Para comprender rectamente la autoridad en la Iglesia hoy debemos hacer referencia a la eclesiología de comunión, que parte de la común igualdad de todos los cristianos, pues tanto los fieles como los ministros están caracterizados por la misma obediencia al Evangelio, y a través de él a Cristo. Por tanto, el ejercicio de la autoridad pastoral hay que entenderlo en el marco de esta común obediencia al Señor, y debe ejercitarse y aceptarse solo en la comunión de fe y de amor a Cristo que nos une, en el común empeño de seguirle. Esta es la piedra de toque para juzgar el correcto uso de la autoridad en la Iglesia, que nos ayudará a discernir las formas más adecuadas de las menos o incluso improcedentes.
Por ejemplo, ya no es una forma adecuada la del antiguo pater familias, que mandaba con autoridad indiscutible y despótica. Ni tampoco la más reciente del líder de una organización (un empresario o un político) al que se le pide poseer particulares habilidades en vista a alcanzar determinados objetivos (tomar decisiones adecuando los medios a los fines, buscar recursos, motivar a los subordinados, etc.), con una visión eminentemente pragmática. Ciertas corrientes de renovación parroquial, con buena intención sin duda, presentan una imagen del sacerdote en esta línea del liderazgo, que es poco evangélica y recuerda más bien los modelos mercantilistas de origen norteamericano, dando así una visión del párroco cercana a la del gestor de una organización empresarial.
Más adecuada a la autoridad pastoral y evangélica del sacerdote es la visión que nos sugiere la misma etimología de la palabra auctoritas, que deriva de augeo (aumentar, hacer crecer), de donde viene la palabra auctor (autor): el que promueve o produce una actividad. Según esto, la autoridad hay que entenderla en función de hacer crecer a los otros, a fin de hacerlos también a ellos “autores”, conductores responsables de su existencia. Al contrario del líder, que gestiona una organización y está centrado en la obtención de unos objetivos rentables, al “autor”, al que detenta la autoridad, le interesa sobre todo el crecimiento de los que le están subordinados, para que ellos mismos se conviertan en “autoridades” responsables.
La autoridad de Jesucristo, tal como se desprende de los evangelios, se ejerció y fue percibida en este sentido.
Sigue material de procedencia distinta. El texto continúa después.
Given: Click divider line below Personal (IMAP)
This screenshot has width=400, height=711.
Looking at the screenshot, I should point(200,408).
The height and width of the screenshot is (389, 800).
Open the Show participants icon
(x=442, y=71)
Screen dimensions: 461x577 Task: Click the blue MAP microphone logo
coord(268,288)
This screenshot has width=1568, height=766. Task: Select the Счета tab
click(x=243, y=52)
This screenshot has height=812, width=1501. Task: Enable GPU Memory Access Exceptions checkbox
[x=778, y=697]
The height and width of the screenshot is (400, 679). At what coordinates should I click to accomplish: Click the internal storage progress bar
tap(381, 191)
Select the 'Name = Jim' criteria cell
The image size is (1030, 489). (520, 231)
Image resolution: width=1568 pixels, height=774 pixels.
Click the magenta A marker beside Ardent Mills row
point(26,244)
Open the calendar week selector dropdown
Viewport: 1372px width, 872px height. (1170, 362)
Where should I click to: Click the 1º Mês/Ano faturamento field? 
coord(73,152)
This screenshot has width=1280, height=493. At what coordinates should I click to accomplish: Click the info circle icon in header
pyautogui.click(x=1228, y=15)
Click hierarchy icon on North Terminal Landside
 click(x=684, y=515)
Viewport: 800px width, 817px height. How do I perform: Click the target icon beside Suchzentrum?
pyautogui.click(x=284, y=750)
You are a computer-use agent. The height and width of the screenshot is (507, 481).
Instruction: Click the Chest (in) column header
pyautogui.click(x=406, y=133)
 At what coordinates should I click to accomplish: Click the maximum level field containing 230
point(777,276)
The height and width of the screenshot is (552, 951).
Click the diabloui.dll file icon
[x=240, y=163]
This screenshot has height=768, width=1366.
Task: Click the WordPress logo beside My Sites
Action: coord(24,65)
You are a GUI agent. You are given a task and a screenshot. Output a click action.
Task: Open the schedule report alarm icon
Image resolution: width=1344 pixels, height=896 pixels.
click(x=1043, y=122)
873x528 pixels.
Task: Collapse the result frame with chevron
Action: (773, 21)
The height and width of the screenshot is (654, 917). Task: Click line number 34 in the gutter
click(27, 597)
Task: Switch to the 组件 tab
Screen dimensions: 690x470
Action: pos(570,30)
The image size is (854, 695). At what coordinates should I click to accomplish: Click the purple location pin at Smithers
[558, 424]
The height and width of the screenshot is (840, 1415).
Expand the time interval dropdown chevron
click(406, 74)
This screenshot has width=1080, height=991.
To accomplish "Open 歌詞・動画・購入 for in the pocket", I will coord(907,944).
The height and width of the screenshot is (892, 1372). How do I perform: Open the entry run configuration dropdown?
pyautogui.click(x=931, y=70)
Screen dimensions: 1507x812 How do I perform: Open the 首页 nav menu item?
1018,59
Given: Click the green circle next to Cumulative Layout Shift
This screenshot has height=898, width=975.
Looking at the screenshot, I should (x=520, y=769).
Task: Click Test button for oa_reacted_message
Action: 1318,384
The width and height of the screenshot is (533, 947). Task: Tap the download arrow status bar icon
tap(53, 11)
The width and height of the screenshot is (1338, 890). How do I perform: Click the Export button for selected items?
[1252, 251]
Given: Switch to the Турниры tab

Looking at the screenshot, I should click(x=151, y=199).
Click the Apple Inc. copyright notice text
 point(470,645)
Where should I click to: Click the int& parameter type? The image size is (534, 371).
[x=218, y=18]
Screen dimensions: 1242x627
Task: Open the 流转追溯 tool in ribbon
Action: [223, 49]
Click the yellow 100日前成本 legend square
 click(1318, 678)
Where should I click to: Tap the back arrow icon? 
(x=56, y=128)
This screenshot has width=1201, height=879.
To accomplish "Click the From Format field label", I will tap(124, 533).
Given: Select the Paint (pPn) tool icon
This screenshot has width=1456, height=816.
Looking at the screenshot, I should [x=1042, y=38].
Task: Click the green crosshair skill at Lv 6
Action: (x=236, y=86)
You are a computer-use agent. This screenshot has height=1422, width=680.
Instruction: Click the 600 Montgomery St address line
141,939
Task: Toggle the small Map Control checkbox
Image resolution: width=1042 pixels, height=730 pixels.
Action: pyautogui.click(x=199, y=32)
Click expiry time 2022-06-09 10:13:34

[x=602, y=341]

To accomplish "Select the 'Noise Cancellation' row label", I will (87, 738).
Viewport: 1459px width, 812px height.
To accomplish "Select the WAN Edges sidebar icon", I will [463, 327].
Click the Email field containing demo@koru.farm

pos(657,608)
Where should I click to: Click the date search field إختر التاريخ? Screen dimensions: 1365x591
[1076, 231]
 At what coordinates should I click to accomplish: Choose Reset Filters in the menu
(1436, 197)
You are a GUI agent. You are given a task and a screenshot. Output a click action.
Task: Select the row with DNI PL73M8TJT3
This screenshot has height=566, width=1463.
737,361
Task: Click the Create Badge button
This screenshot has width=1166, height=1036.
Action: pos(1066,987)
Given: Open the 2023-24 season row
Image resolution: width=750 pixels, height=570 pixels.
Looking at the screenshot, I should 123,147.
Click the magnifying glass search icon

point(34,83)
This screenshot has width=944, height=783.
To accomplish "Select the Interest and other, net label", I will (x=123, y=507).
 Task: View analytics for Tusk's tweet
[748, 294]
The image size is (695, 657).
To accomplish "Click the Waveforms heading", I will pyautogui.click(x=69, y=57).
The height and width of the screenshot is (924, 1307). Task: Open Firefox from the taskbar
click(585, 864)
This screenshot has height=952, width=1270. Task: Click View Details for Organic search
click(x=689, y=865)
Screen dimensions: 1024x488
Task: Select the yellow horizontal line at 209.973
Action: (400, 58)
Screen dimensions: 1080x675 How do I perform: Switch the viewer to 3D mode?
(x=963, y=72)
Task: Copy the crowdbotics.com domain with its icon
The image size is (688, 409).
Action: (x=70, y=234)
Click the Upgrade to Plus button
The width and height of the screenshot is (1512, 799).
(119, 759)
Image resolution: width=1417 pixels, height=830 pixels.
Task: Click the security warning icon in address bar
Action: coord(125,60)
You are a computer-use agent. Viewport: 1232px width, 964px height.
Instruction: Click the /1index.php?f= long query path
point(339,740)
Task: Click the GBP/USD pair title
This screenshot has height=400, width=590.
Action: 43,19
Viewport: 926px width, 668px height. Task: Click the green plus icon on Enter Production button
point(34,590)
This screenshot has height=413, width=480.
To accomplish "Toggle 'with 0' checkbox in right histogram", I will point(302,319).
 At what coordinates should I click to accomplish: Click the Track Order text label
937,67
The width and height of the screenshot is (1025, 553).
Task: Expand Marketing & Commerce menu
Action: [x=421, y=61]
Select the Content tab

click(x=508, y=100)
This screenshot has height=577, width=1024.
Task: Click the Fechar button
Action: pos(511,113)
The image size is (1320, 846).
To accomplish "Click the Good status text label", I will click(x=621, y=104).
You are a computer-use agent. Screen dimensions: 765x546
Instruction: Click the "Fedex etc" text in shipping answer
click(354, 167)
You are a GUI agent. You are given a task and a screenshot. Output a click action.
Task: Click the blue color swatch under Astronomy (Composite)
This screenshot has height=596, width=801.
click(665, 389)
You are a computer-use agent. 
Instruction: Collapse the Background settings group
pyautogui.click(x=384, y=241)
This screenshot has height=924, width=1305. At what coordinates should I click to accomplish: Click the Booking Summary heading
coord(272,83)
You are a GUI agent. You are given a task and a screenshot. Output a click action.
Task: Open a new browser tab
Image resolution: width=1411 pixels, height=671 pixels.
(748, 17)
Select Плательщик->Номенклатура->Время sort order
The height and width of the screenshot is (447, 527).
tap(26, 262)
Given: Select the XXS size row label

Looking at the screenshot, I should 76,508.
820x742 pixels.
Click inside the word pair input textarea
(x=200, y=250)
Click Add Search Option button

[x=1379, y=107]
Su autoridad no derivaba de un rol social o religioso externo del que estuviera investido, sino del hecho de que sus palabras y acciones transformaban a las personas haciéndolas renacer, generaban discípulos capaces de hablar y actuar como él, con su misma “autoridad”, la del amor. Pensemos en el asombro que provocaban sus palabras y acciones por la “autoridad” que destilaban (cf. Mc 1, 22-27), o en el envío de los doce a predicar y curar con su misma autoridad (cf. Mc 6, 7-12).
En efecto, como ya hemos dicho, para Jesús mandar es servir, en concreto prestar el servicio de entregar su vida por nuestra salvación, como lo indica simbólicamente en el pasaje del lavatorio de los pies, cuando “el Maestro y el Señor” realiza una función de esclavo, limpiar los pies, dando ejemplo para que sus apóstoles le imiten (cf. Jn 13, 1-20), y diciéndoles en el mismo contexto de la última cena: “Yo estoy en medio de vosotros como el que sirve” (Lc 22, 28). Por eso dice Francisco: “un sacerdote, un presbítero que no está al servicio de su comunidad no hace bien”, es decir no les sirve la salvación de Cristo, como es su deber, pues para eso tiene la autoridad (audiencia general del 26 de noviembre de 2014).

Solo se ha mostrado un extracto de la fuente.